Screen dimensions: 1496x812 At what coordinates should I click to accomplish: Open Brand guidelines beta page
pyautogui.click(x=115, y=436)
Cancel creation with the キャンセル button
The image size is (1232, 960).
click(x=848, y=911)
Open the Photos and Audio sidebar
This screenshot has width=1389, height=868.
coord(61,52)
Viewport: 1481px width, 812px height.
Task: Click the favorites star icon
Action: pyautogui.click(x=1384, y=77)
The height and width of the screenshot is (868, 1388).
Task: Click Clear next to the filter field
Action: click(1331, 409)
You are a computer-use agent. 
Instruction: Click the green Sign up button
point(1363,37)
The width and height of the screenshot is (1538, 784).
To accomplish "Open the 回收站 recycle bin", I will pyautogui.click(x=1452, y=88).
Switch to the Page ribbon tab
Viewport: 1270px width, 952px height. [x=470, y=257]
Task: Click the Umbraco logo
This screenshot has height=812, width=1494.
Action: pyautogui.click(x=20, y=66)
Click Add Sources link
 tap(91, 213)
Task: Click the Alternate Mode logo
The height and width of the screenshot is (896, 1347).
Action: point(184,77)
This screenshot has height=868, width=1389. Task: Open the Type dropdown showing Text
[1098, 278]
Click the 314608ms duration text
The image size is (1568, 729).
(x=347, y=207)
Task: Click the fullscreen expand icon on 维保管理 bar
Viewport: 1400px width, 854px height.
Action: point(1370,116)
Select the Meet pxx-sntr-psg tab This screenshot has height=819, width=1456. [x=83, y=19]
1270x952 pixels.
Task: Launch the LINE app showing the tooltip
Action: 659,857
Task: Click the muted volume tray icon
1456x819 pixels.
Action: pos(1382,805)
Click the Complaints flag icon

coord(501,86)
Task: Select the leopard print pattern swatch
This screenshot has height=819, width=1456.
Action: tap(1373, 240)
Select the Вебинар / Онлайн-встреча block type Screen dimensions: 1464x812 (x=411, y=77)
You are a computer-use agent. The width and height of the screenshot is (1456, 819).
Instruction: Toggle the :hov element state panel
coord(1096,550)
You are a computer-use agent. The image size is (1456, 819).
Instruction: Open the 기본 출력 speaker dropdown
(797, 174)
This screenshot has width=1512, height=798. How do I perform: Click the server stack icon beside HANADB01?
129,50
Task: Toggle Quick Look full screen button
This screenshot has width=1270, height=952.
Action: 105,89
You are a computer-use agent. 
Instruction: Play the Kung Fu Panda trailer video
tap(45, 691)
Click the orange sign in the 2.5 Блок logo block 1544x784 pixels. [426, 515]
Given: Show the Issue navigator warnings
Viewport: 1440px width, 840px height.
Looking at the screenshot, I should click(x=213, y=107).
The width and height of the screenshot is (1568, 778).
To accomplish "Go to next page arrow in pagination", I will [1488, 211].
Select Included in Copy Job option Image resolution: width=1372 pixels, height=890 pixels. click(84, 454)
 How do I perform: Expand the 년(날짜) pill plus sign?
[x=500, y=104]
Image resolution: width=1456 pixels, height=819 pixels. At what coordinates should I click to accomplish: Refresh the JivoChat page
------------
Exercise details
No line may be left out; the records are to be transcribed in full.

Task answer
Screen dimensions: 1496x812 At what coordinates should I click to accomplish: Open Brand guidelines beta page
pyautogui.click(x=115, y=436)
Cancel creation with the キャンセル button
The image size is (1232, 960).
click(x=848, y=911)
Open the Photos and Audio sidebar
This screenshot has width=1389, height=868.
coord(61,52)
Viewport: 1481px width, 812px height.
Task: Click the favorites star icon
Action: pyautogui.click(x=1384, y=77)
The height and width of the screenshot is (868, 1388).
Task: Click Clear next to the filter field
Action: click(1331, 409)
You are a computer-use agent. 
Instruction: Click the green Sign up button
point(1363,37)
The width and height of the screenshot is (1538, 784).
To accomplish "Open the 回收站 recycle bin", I will pyautogui.click(x=1452, y=88).
Switch to the Page ribbon tab
Viewport: 1270px width, 952px height. [x=470, y=257]
Task: Click the Umbraco logo
This screenshot has height=812, width=1494.
Action: pyautogui.click(x=20, y=66)
Click Add Sources link
 tap(91, 213)
Task: Click the Alternate Mode logo
The height and width of the screenshot is (896, 1347).
Action: point(184,77)
This screenshot has height=868, width=1389. Task: Open the Type dropdown showing Text
[1098, 278]
Click the 314608ms duration text
The image size is (1568, 729).
(x=347, y=207)
Task: Click the fullscreen expand icon on 维保管理 bar
Viewport: 1400px width, 854px height.
Action: point(1370,116)
Select the Meet pxx-sntr-psg tab This screenshot has height=819, width=1456. [x=83, y=19]
1270x952 pixels.
Task: Launch the LINE app showing the tooltip
Action: 659,857
Task: Click the muted volume tray icon
1456x819 pixels.
Action: pos(1382,805)
Click the Complaints flag icon

coord(501,86)
Task: Select the leopard print pattern swatch
This screenshot has height=819, width=1456.
Action: tap(1373, 240)
Select the Вебинар / Онлайн-встреча block type Screen dimensions: 1464x812 (x=411, y=77)
You are a computer-use agent. The width and height of the screenshot is (1456, 819).
Instruction: Toggle the :hov element state panel
coord(1096,550)
You are a computer-use agent. The image size is (1456, 819).
Instruction: Open the 기본 출력 speaker dropdown
(797, 174)
This screenshot has width=1512, height=798. How do I perform: Click the server stack icon beside HANADB01?
129,50
Task: Toggle Quick Look full screen button
This screenshot has width=1270, height=952.
Action: 105,89
You are a computer-use agent. 
Instruction: Play the Kung Fu Panda trailer video
tap(45, 691)
Click the orange sign in the 2.5 Блок logo block 1544x784 pixels. [426, 515]
Given: Show the Issue navigator warnings
Viewport: 1440px width, 840px height.
Looking at the screenshot, I should click(x=213, y=107).
The width and height of the screenshot is (1568, 778).
To accomplish "Go to next page arrow in pagination", I will [1488, 211].
Select Included in Copy Job option Image resolution: width=1372 pixels, height=890 pixels. click(84, 454)
 How do I perform: Expand the 년(날짜) pill plus sign?
[x=500, y=104]
Image resolution: width=1456 pixels, height=819 pixels. At what coordinates should I click to accomplish: Refresh the JivoChat page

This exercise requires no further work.